Rep. Louie Gohmert, who has also been seen sitting next to Gaetz on the floor for long periods of time throughout the week, said he and Gaetz have not discussed the investigation, but he reiterated that Gaetz told him he feels he has been treated unfairly.
"I haven't pressed him on it other than he feels like he's being treated very unfairly and it sure looks like he is," the Texas Republican said.
Gaetz has denied the allegations against him and has tried to stay in the public eye writing an op-ed where he called the allegations "smears" and speaking at a conservative gathering in Florida before he returned to Washington.

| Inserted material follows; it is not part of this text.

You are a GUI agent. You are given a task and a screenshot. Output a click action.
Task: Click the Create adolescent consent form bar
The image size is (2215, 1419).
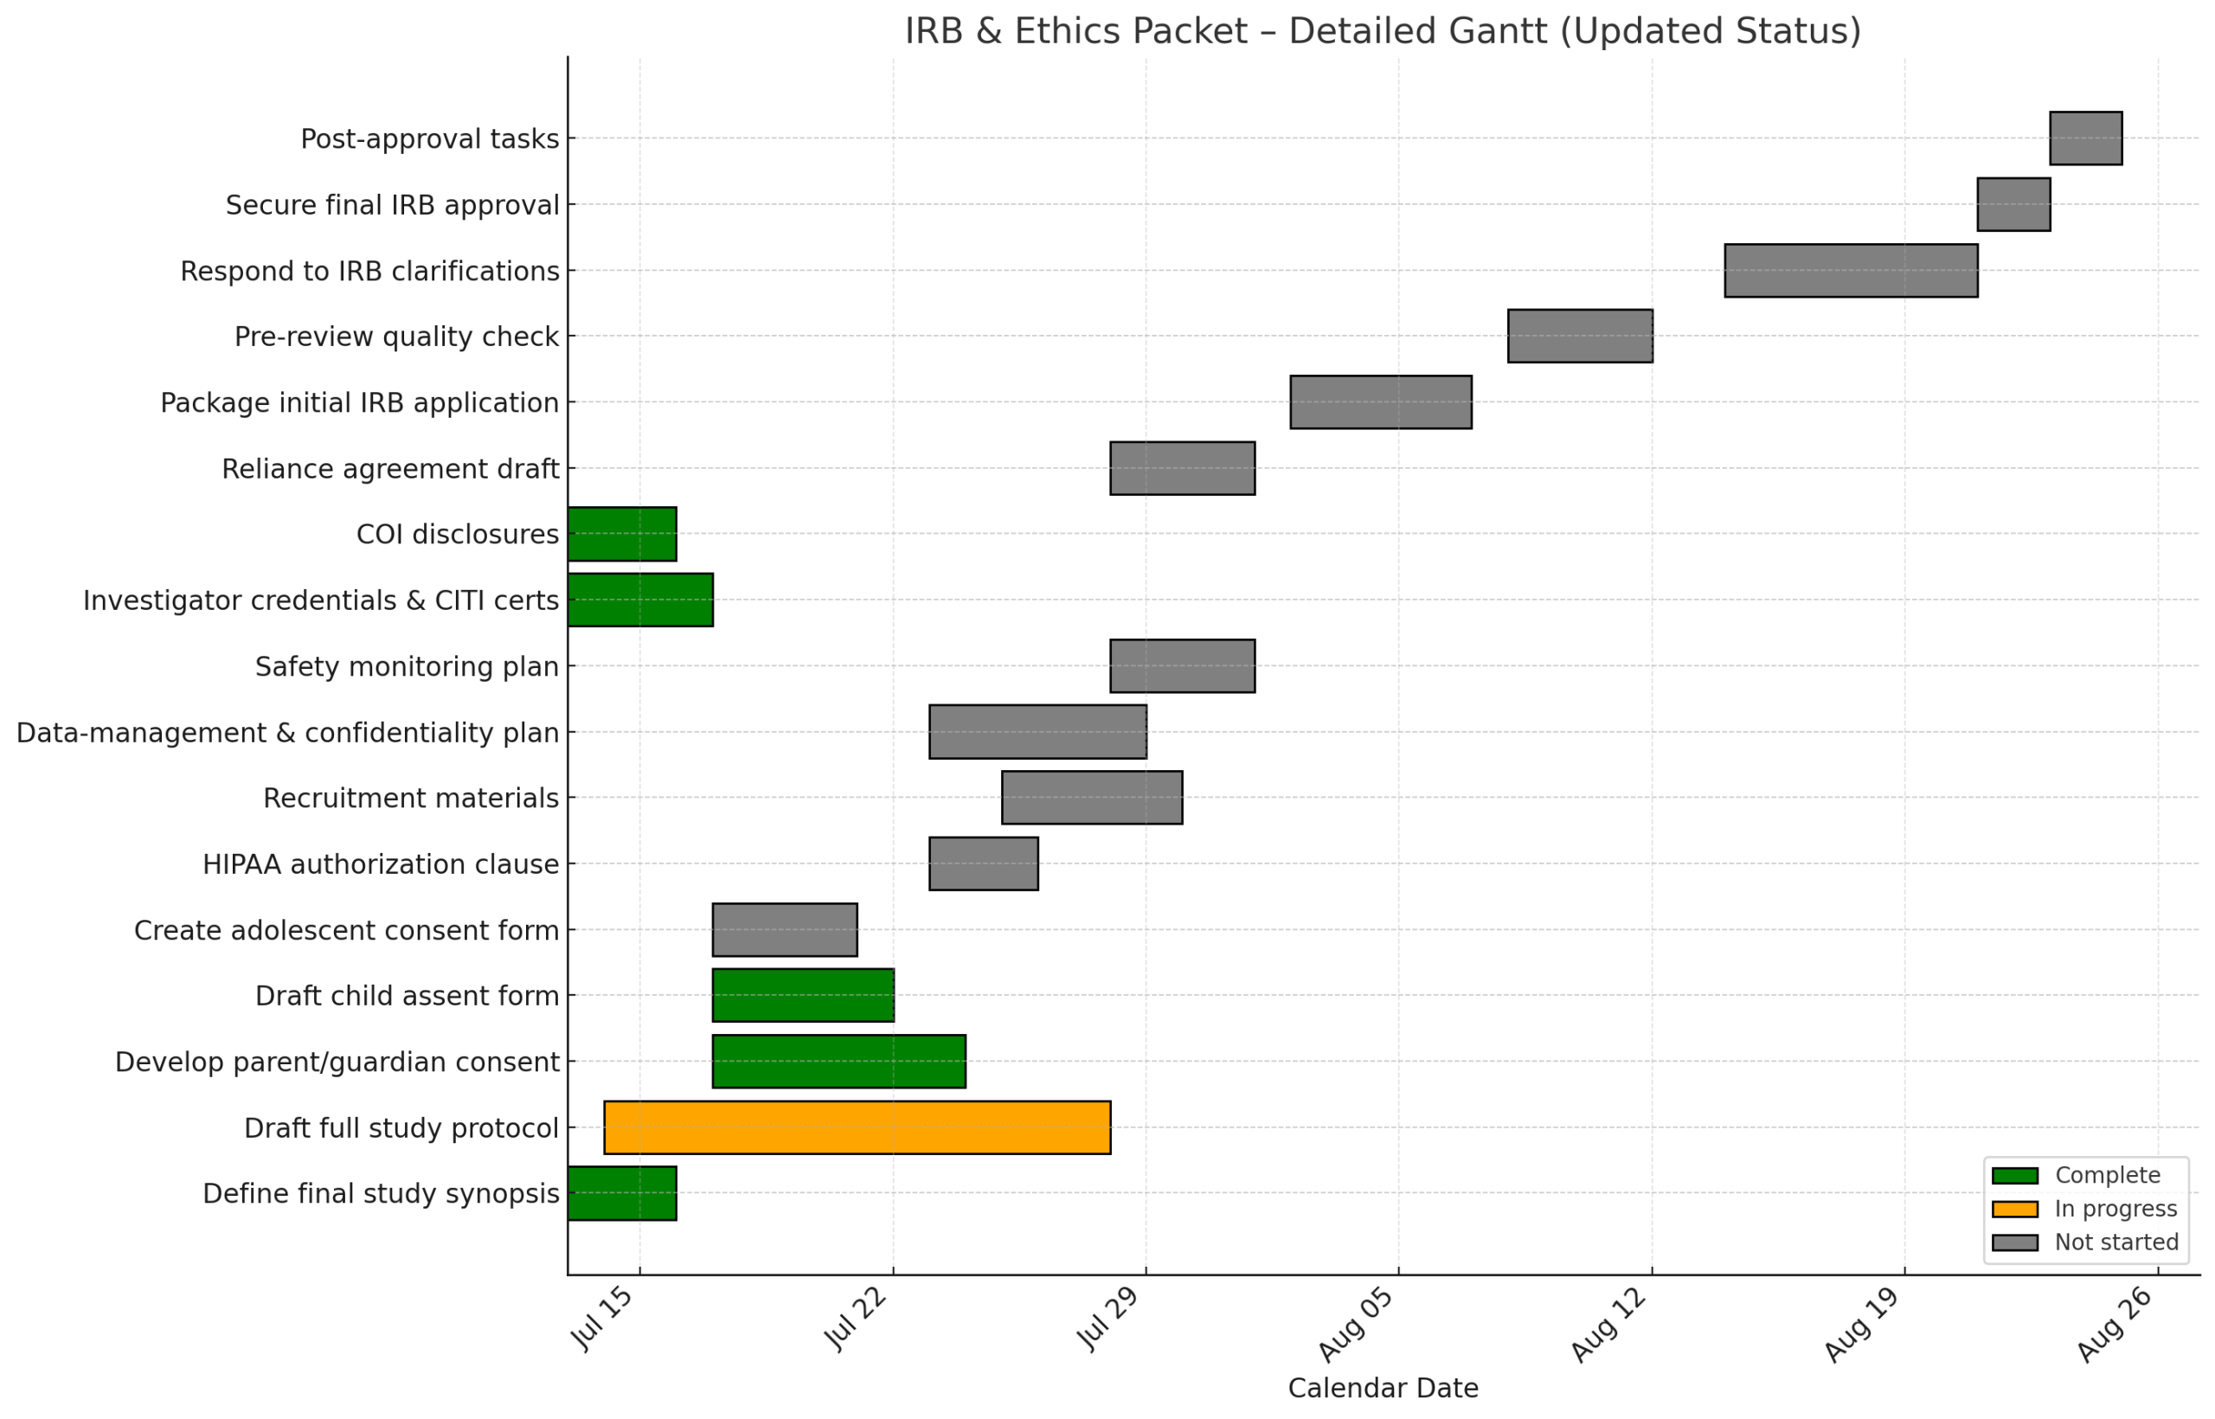coord(784,930)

Even before the investigation was revealed earlier this month, Gaetz was a controversial figure within the Republican conference, as many of his colleagues were turned off by his antics that often got him on television, as well as his hard-charging push against his colleagues who crossed Trump. But Gaetz's place in the Republican conference appears secure, for now, as House leaders said they aren't planning on taking any action against him unless he's indicted -- which under House rules would mandate his removal from his committee assignments.
House Minority Leader Kevin McCarthy said he spoke this week to Gaetz about the investigation, and that Gaetz told him he was innocent.
"Matt Gaetz is, is the same as any American he's innocent till proven guilty. There's no charges against him yet if a charge comes forward that would be dealt with at that time," McCarthy told reporters.
McCarthy sidestepped questions from CNN about whether he was ever warned about Gaetz's behavior before the new allegations came to light. "You'd have to see Matt Gaetz. If you wonder if I knew anything about what that is being alleged now? No," McCarthy said
McCarthy also denied knowing about a private conversation then-Speaker Paul Ryan's staff had with Gaetz about professionalism. "I did not know of that conversation. I don't know what that conversation was even about, just what I read in the paper," he said.
Gaetz's more moderate colleagues who are facing tough reelection races are taking steps to distance themselves from Gaetz. At least three House Republicans, including Rep. John Katko of New York, are donating the campaign contributions Gaetz gave them.
"I'm donating it to a local charity," Katko told CNN of the $2,000 he received.
While on Capitol Hill, Gaetz has avoided his office, where a television camera has been positioned outside for most of the week. On Wednesday, he briefly attended a House Judiciary Committee meeting to cast a vote. At a House Armed Services Committee hearing Wednesday, Gaetz questioned the commander of US Southern Command, and he appeared at the panel's hearing virtually on Thursday to ask the top US commander in Europe questions about the F-35 and Turkey's air defense systems.
Gaetz penned another op-ed Friday in the "Guns & Ammo" magazine, defending the 2nd Amendment and attacking the Biden Administration's attempts to implement gun control measures. The op-ed was published -- and Gaetz promoted it on Twitter -- the day after a mass shooting in Indianapolis and after a flurry of gun violence in the last month.
Gaetz first attacked media and CNN on Tuesday when asked about the allegations and the ongoing investigation into him. His campaign, which had a $1.8 million fundraising haul in the first three months of the year, sent out several fundraising pleas in the same vein. On Wednesday when he was questioned by reporters, however, Gaetz just avoided them.
Sessions said that from his conversations with Gaetz, the Florida Republican believes "there are things that are being said about him that he disagrees with."
"So, it's a question of is there something about that or, is it not true? And if it's not true, he does need stand up for it," Sessions said. "If there is something there that he needs to have introspective thinking about, then he needs to think about that too."